# Creating JSON Columns in House Value Dataset

We will be showing create a table in Db2 that utilizes JSON columns by using the JSON2BSON and BSON2JSON system calls.

### Import Python Modules

In some cases if your `import ibm_db` and `import ibm_db_dbi` does not work. Please refer to github issue [here](https://github.com/ibmdb/python-ibmdb/issues/276).

#### IMPORTANT NOTE: 
If you have a Mac, you will need to refer to the github link above and run the `install_name_tool`. Please make sure that you edit that line properly and make sure the paths are correct, otherwise it will affect other python dependencies!!!

In [None]:
!easy_install ibm_db

In [1]:
import ibm_db
import ibm_db_dbi
import pandas as pd

### Connect to DB2 Instance
Here we will be connecting to our Db2 instance with the following service credentials. Please also enter the schema name you would like your table to be under.

In [4]:
# DON'T TOUCH THE `DRIVER` ATTRIBUTE! 
dsn = "DRIVER={{IBM DB2 ODBC DRIVER}};" + \
      "DATABASE={DATABASE_NAME};" + \
      "HOSTNAME={HOST_NAME};" + \
      "PORT=50000;" + \
      "PROTOCOL=TCPIP;" + \
      "UID={UID};" + \
      "PWD={PWD};"
SCHEMA_NAME = 'KXQ49540'
hdbc  = ibm_db.connect(dsn, "", "")
hdbi = ibm_db_dbi.Connection(hdbc)
print('Connection To DB2 Instance Has Been Created!')

Connection To DB2 Instance Has Been Created!


### Creat Table With JSON Columns
Here we will be creating a table for our House Value dataset.
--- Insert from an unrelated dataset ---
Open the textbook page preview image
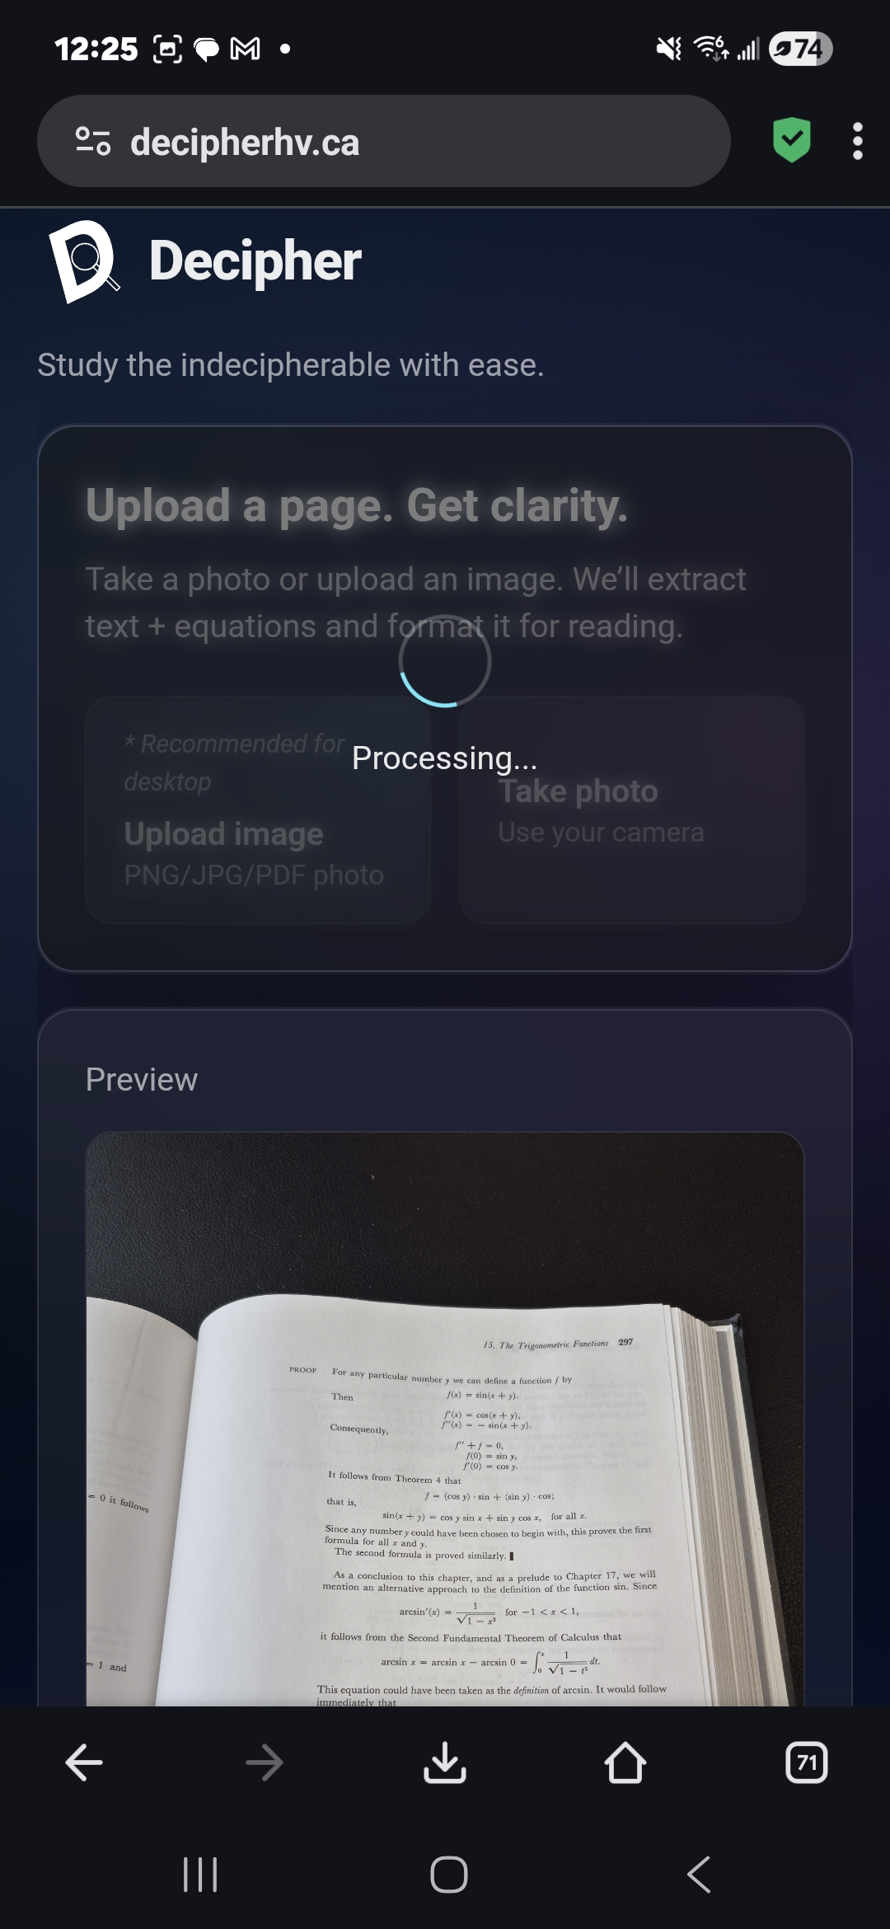Image resolution: width=890 pixels, height=1929 pixels. point(445,1419)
Notice how `BLDGTYPE` and  `HOUSESTYLE` have type `BLOB`. This indicates that those columns will be BSON columns. 

In [27]:
sql = 'CREATE TABLE '+SCHEMA_NAME+'.HOME_SALES ( ' + \
        'ID SMALLINT, ' + \
        'LOTAREA INTEGER, ' + \
        'BLDGTYPE BLOB,' + \
        'HOUSESTYLE BLOB, ' + \
        'OVERALLCOND INTEGER, ' + \
        'YEARBUILT INTEGER, ' + \
        'ROOFSTYLE VARCHAR(50), ' + \
        'EXTERCOND VARCHAR(50), ' + \
        'FOUNDATION VARCHAR(50), ' + \
        'BSMTCOND VARCHAR(50), ' + \
        'HEATING VARCHAR(50), ' + \
        'HEATINGQC VARCHAR(50),' + \
        'CENTRALAIR VARCHAR(50), ' + \
        'ELECTRICAL VARCHAR(50), ' + \
        'FULLBATH INTEGER, ' + \
        'HALFBATH INTEGER, ' + \
        'BEDROOMABVGR INTEGER, ' + \
        'KITCHENABVGR INTEGER, ' + \
        'KITCHENQUAL VARCHAR(50), ' + \
        'TOTRMSABVGRD INTEGER, ' + \
        'FIREPLACES INTEGER, ' + \
        'FIREPLACEQU VARCHAR(50), ' + \
        'GARAGETYPE VARCHAR(50), ' + \
        'GARAGEFINISH VARCHAR(50), ' + \
        'GARAGECARS INTEGER, ' + \
        'GARAGECOND VARCHAR(50), ' + \
        'POOLAREA INTEGER, ' + \
        'POOLQC VARCHAR(50), ' + \
        'FENCE VARCHAR(50), ' + \
        'MOSOLD INTEGER, ' + \
        'YRSOLD INTEGER, ' + \
        'SALEPRICE INTEGER )'


Time to execute our SQL statement and create a table. You may go to your DB2 instance and verify that the table has been created.

In [28]:
try:
    stmt = ibm_db.exec_immediate(hdbc, sql)
    print('Table HOME_SALES Has Been Created Under ' + str(SCHEMA_NAME) + ' Schema!')
except:
    print('ERROR: Table Already Exist Or Some Other Error')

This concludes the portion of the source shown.